My junior high years bordered on miserable. Every day I launched off the school bus, bolted up the driveway, and shed my back brace onto the living room floor. At that age I was allowed to remove my scoliosis contraption for 4 hours each day, and I always spent my first hour of freedom with Laura Ingalls Wilder. She was my daily dose of sanity.
(Okay, maybe it was actually Melissa Gilbert. My memories of the television show are admittedly more vivid than those from the books.)
Regardless, Little House on the Prairie aired at 4 PM each day. I would race up to my parents’ bedroom, turn their television to Channel 7 (yes, I literally had to turn a knob) and flop onto their waterbed, hopefully in time to see all the Ingalls children run down the pasture. Then I would lie back and enjoy the show, free from both my brace and the hallways of teasing classmates.
This was pretty much my daily routine, unless it was Wimbledon week. To this day I can barely forgive the sport of tennis for robbing me of my Little House on the Prairie time.
There was a small part of me that wanted to be blind like Mary, the older sister in the show. As if scoliosis wasn’t enough? I never understood why I had such crazy thoughts until the day I realized that our son Sam was jealous of his sister’s asthma.
Don’t get me wrong, the kid doesn’t want the burden of asthma any more than I wanted to be blind. But special conditions bring special attention, and what child doesn’t crave that?
Sam has spent years watching Maggie take puffers and pills, but last summer it was worse than ever. The poor girl’s eczema was in a terrible flare and she had a regiment of antifungals and antibacterials in addition to her asthma medication. I gave her the final dose and sent her off to the bathtub, and then turned to Sam and sighed. He had been quietly watching me administer her medications, and something in his eyes made me flash back to the little girl who wanted to be blind, like Mary.
I lifted Sam onto the kitchen island, looked him straight in the eyes and asked, “Do you ever wish you were the one going to all these doctor’s appointments and taking all this medicine?”
He was shocked at my question, not because it was so ridiculous but because it was so true. Yes! He did wish it was him! But at the same time – No! – of course he didn’t! I shared my story, how I felt as a little girl about the blind Mary Ingalls. It validated his feelings, and reassured him that his deep, dark jealousy wasn’t so dark after all. He was okay. He was normal.
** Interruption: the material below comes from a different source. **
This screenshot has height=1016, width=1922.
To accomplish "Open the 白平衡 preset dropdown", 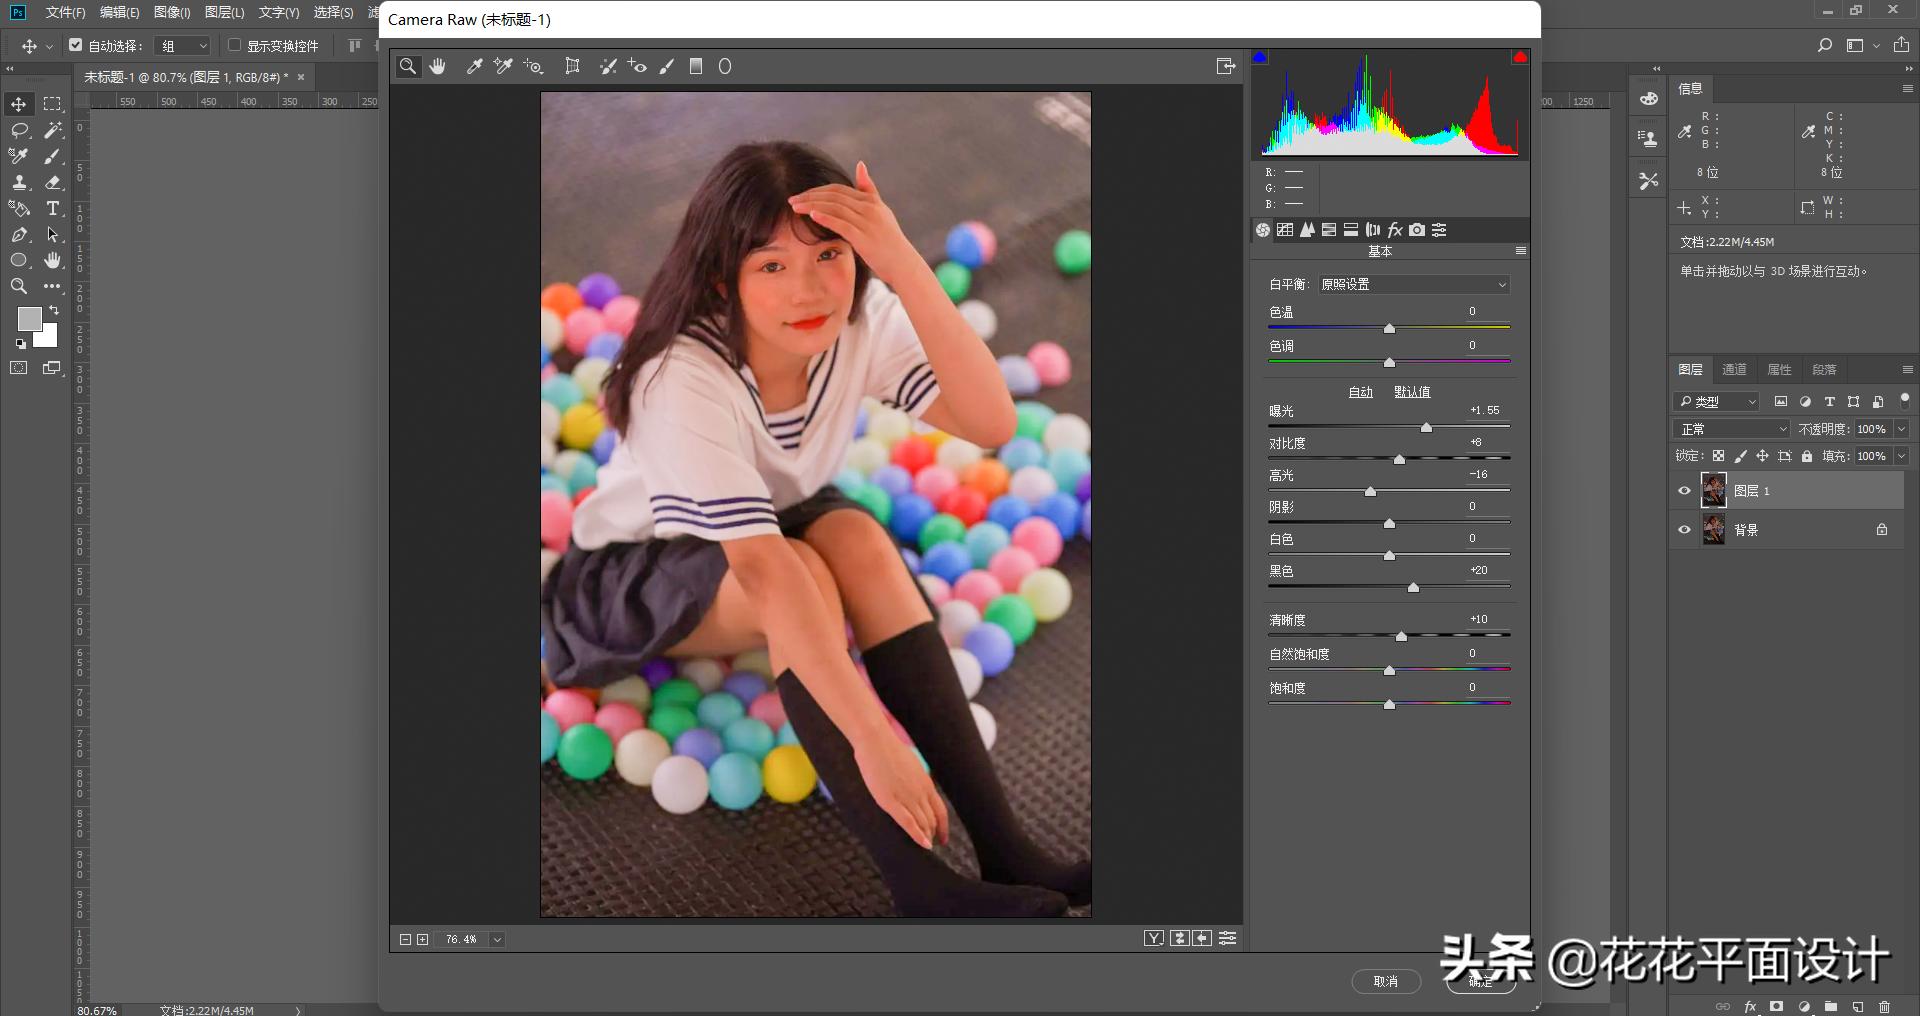I will point(1413,285).
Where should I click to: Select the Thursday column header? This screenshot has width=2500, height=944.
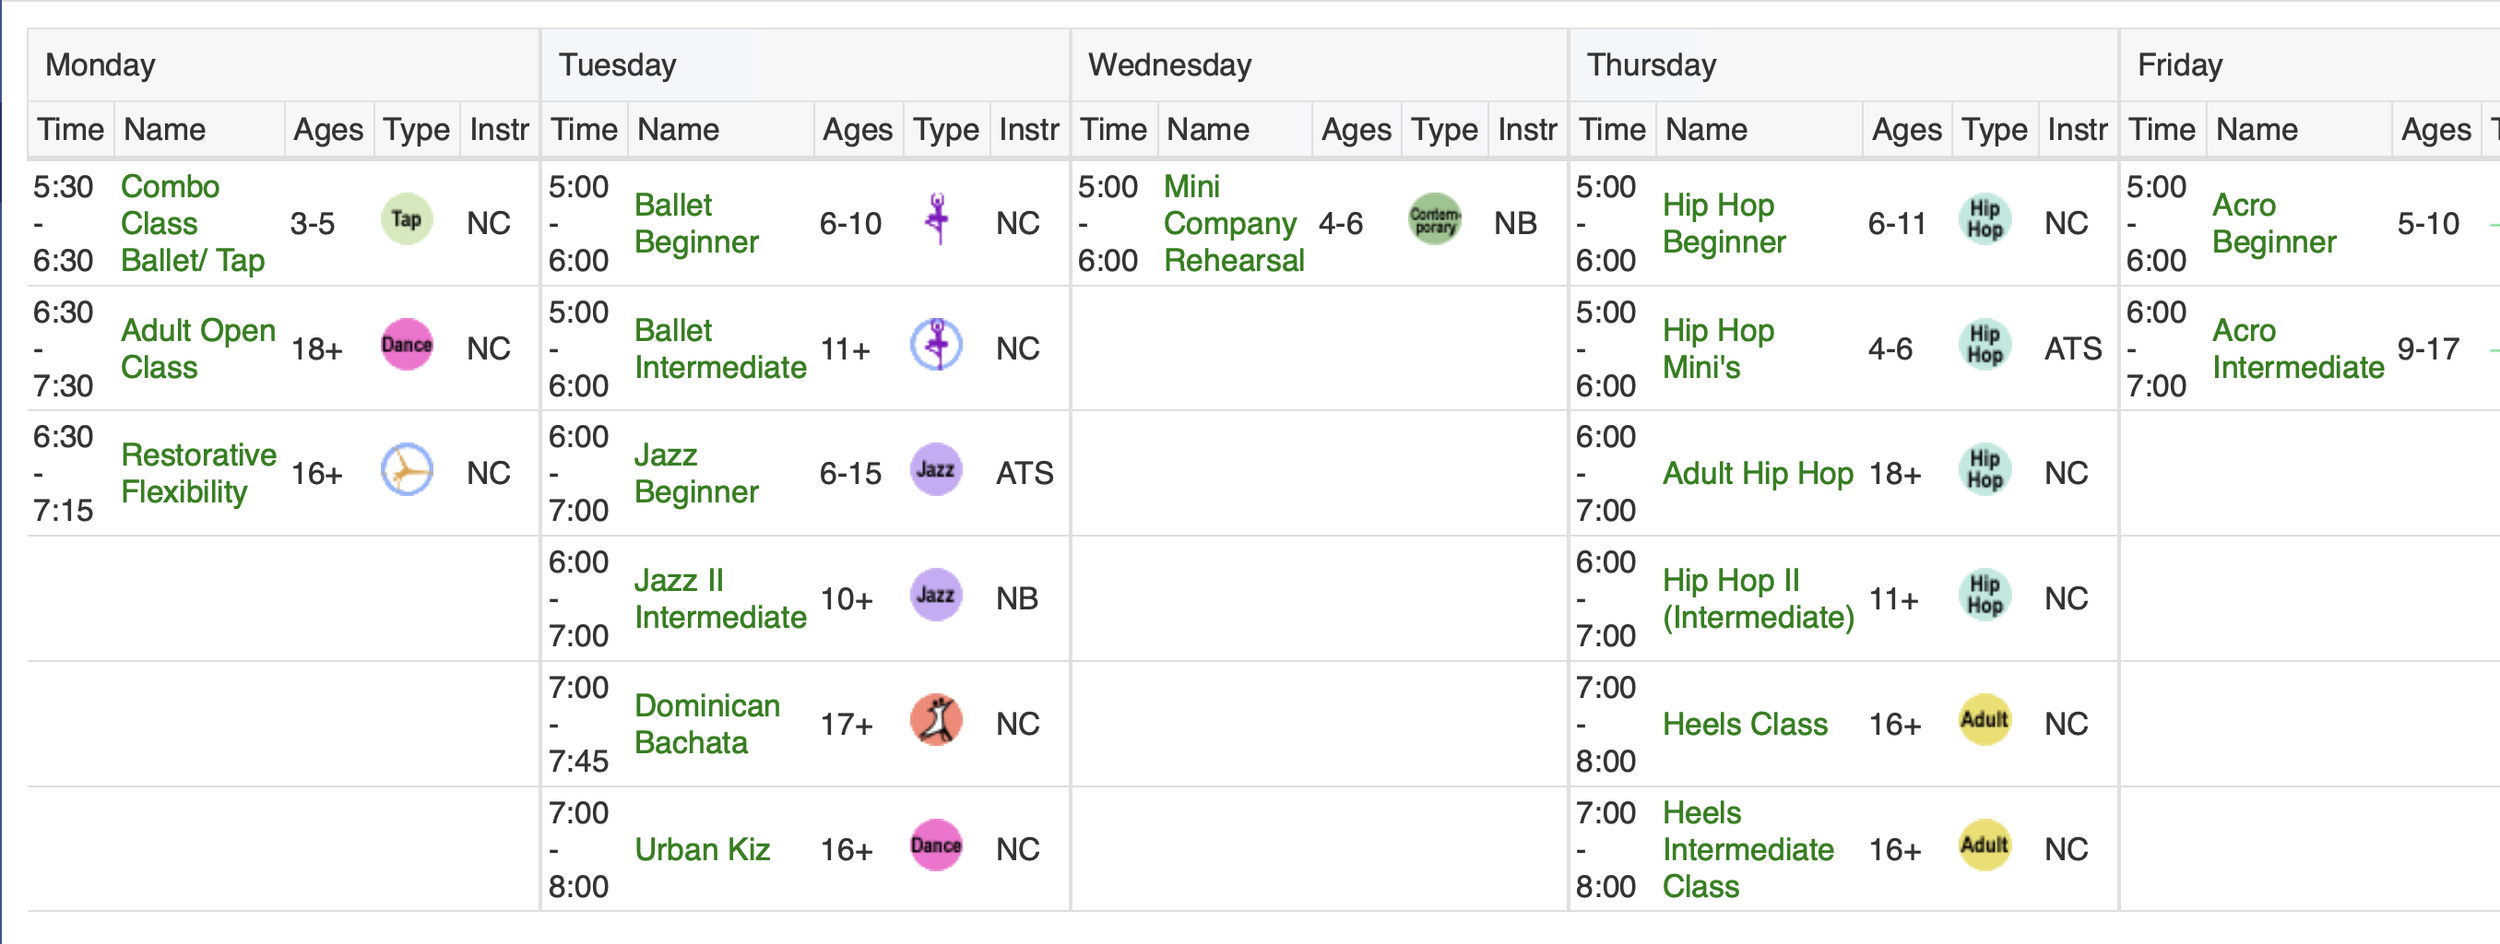pyautogui.click(x=1843, y=65)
And this moment was just ours, so he was special too.
So thanks, Little House, not only for being there when I was a child, but for helping me bond with my own children all these years later.
This summer one of my childhood dreams was realized when we planned an iconic American road trip across South Dakota. The Ingalls homestead in DeSmet was at the top of my itinerary, even though it was hours from our other pre-planned destinations. (Every hour counts when you are cramming five people into your mother-in-law’s five-person sedan, and trust me when I say that five-person sedans aren’t really built for five people when booster seats are involved.)
Still, everyone humored me and scrunched up for the extra highway time. My husband is a sucker for nostalgia and for some reason he loves me a lot, so he was adamant that we were making the trip. My mother-in-law was a good sport, and she was equally adamant about scrunching between the kids’ boosters in the back. Sam and Maggie were along for the ride, having read only half of the first book and watching a handful of episodes.
So thanks, family, for the side trip of a lifetime for your dear old mum:
We only planned to stay for an hour or so, but instead spent over four. There was just so much to do. The kids had to wash the laundry, and hang it out to dry:
They had to attend a school lesson, make ropes and corn cob dolls, and drive a horse drawn buggy:
The homestead artifacts and barn were worth looking at as well:
If you ever find yourself in South Dakota, the Ingalls Homestead in DeSmet is well worth the stop.
“The true way to live is to enjoy every moment as it passes, and surely it is in the everyday things around us that the beauty of life lies.”
~Laura Ingalls Wilder
I’ve been trying, but I really can’t say it any better than that.